Arizmendi, un cura navarro de 33 años que desea cambiar de vida y colgar los hábitos, solventar una situación que le vino impuesta desde la infancia. Esta decisión le lleva a emprender un viaje por Estados Unidos en el año 1963, un curioso viaje en el que las paradas se desarrollan principalmente alrededor de una mesa, en bares y restaurantes principalmente. Un homenaje al noble arte de que buena parte de nuestras vidas y conversaciones se desarrollen mesa de por medio con el resto. Un homenaje merecido en tiempos como este en el que el contacto con extraños se ha convertido en algo prohibitivo, que vuelva ya, que vuelva ya, que vuelva ya. Sanzol hace homenajea también, mezclando la realidad con la ficción, a su propio padre, quien tomó esta decisión en su juventud.

Arizmendi se convierte así, como sin quererlo, en un héroe, en su terminología más clásica de la concepción teatral, esa concepción aristotélica del héroe.

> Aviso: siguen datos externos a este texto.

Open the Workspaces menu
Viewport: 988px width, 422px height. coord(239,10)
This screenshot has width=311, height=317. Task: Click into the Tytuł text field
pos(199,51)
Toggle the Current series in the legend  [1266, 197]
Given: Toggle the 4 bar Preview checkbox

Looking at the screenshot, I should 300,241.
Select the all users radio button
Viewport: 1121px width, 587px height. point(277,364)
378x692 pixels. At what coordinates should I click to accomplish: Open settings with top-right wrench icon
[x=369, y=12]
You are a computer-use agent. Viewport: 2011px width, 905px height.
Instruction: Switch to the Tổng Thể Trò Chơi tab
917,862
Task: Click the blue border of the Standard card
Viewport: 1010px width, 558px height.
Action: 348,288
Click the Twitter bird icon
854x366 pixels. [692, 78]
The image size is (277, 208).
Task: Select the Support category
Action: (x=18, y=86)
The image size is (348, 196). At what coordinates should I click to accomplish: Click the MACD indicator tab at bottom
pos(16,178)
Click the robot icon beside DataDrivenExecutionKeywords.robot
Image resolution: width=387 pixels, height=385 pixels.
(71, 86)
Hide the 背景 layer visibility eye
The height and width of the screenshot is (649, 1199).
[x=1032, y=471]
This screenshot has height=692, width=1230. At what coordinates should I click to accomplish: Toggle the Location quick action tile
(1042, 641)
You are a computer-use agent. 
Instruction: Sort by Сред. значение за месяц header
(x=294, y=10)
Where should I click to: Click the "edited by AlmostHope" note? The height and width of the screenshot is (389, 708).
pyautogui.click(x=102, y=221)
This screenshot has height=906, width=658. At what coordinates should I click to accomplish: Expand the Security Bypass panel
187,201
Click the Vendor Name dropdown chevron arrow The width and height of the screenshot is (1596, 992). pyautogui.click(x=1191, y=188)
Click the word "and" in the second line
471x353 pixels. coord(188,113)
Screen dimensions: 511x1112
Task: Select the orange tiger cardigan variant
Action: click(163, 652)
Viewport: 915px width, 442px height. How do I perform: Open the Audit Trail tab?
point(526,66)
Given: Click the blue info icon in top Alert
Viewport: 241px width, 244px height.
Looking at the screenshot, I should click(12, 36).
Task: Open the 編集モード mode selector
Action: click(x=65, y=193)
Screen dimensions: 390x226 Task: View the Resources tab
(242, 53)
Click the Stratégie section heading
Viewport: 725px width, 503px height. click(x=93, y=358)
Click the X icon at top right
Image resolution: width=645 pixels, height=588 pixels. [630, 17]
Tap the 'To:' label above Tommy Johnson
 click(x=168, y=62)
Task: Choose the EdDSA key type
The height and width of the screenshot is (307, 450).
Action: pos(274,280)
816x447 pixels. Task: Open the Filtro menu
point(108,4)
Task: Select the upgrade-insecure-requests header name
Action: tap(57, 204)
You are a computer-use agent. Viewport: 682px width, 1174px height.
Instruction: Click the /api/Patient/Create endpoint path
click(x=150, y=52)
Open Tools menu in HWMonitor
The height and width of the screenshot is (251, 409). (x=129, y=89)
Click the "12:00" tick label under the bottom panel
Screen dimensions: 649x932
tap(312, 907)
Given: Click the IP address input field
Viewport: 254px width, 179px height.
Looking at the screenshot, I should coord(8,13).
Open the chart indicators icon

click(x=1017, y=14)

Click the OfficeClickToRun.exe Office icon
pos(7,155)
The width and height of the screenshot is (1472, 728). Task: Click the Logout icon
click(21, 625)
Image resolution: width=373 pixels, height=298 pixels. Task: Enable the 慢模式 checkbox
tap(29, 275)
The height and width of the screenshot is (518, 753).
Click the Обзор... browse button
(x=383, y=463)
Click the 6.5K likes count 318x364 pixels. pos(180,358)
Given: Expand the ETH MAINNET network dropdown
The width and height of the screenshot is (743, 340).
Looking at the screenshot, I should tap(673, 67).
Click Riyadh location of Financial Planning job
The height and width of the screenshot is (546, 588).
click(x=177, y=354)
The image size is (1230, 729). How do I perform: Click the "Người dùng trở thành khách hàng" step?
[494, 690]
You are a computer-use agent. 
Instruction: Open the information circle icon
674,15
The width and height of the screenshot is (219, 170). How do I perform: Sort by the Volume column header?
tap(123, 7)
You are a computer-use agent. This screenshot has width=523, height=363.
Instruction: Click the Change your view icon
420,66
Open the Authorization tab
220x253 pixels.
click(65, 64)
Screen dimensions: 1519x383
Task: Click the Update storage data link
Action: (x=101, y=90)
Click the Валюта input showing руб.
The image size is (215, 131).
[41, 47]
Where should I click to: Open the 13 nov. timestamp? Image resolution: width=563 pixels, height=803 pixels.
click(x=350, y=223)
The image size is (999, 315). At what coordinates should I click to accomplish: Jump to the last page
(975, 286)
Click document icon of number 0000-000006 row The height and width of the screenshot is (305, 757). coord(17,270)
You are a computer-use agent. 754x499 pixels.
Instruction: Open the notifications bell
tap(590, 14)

Arizmendi asume su propia toma de consciencia y, a partir de ahí, quiere cambiar el mundo, su mundo. Empieza su peripecia hacia una vida nueva y, para ello, a semejanza de los héroes clásicos, ha de enfrentarse al destino divino, a las fuerzas que los dioses establecen sobre la tierra. En el caso concreto de Arizmendi, su aventura será el recorrido para abandonar la Iglesia (con los dioses hemos topado), conseguir la dispensa papal, y empezar una vida nueva. Claro, el recorrido de nuestro héroe estará lleno de aventuras y episodios que convierten las tres horas de función en un abrir y cerrar de ojos, en una gran sonrisa.

El protagonista, sin embargo, es un héroe de nuestro tiempo alejado del Olimpo y las vicisitudes de quienes lo habitaban. Del siglo pasado, pero de nuestro tiempo, perfectamente comprensible en el 2021. Con su voluntad de modificar la situación no persigue unos objetivos altisonantes y alejados, sino algo próximo, conseguir vivir su propia vida. Pongámonos cursis: su libertad. Y así, el público se sitúa frente a una serie de conflictos que podemos sentir como propios, nos identificamos. Sin embargo, a pesar de la cotidianeidad de los diálogos y las escenas, el objetivo (recordemos) es algo tan elevado como acercarse a la libertad humana, que una persona pueda ser, al fin y al cabo, quien dirija las riendas del tiempo que ha de estar sobre la faz de la Tierra.

Son tiempos raros (menuda novedad acabo de decir). En el último año, hemos abandonado sueños, objetivos y planes. La pandemia ha arrasado con muchos aspectos de nuestras vidas, la tragedia ha golpeado con saña. Y nos demuestra como seres ingrávidos, sutiles, que nos hemos tenido que acostumbrar a dejarnos llevar por la corriente (o la marejada) abandonando, en muchas ocasiones, nuestras voluntades. El destino cada vez se aleja más, no nos parece demasiado importante. El teatro, como un espejo, narra historias verosímiles (que no reales) en las que podemos intuir nuestro reflejo. Va siendo el momento de volver a ser héroes y retomar la simple aventura de ser quienes queramos ser.

Y así salí del Valle Inclán, de ese mamotreto gris que es una caja de bombones, cuesta abajo, hacia el río. Dispuesto a convertirme en un héroe. O, al menos, a entrar en un bar y tomarme una cerveza (qué débil es la fuerza de voluntad). Pero no en un bar cualquiera, no, sino en ese bar que se tragó a todos los españoles. En ese bar en el que, entre conversaciones y alrededor de una mesa podamos narrar, inventar y soñar nuestras propias vidas. Tomar decisiones, hacer planes... Vivir la vida un poquito.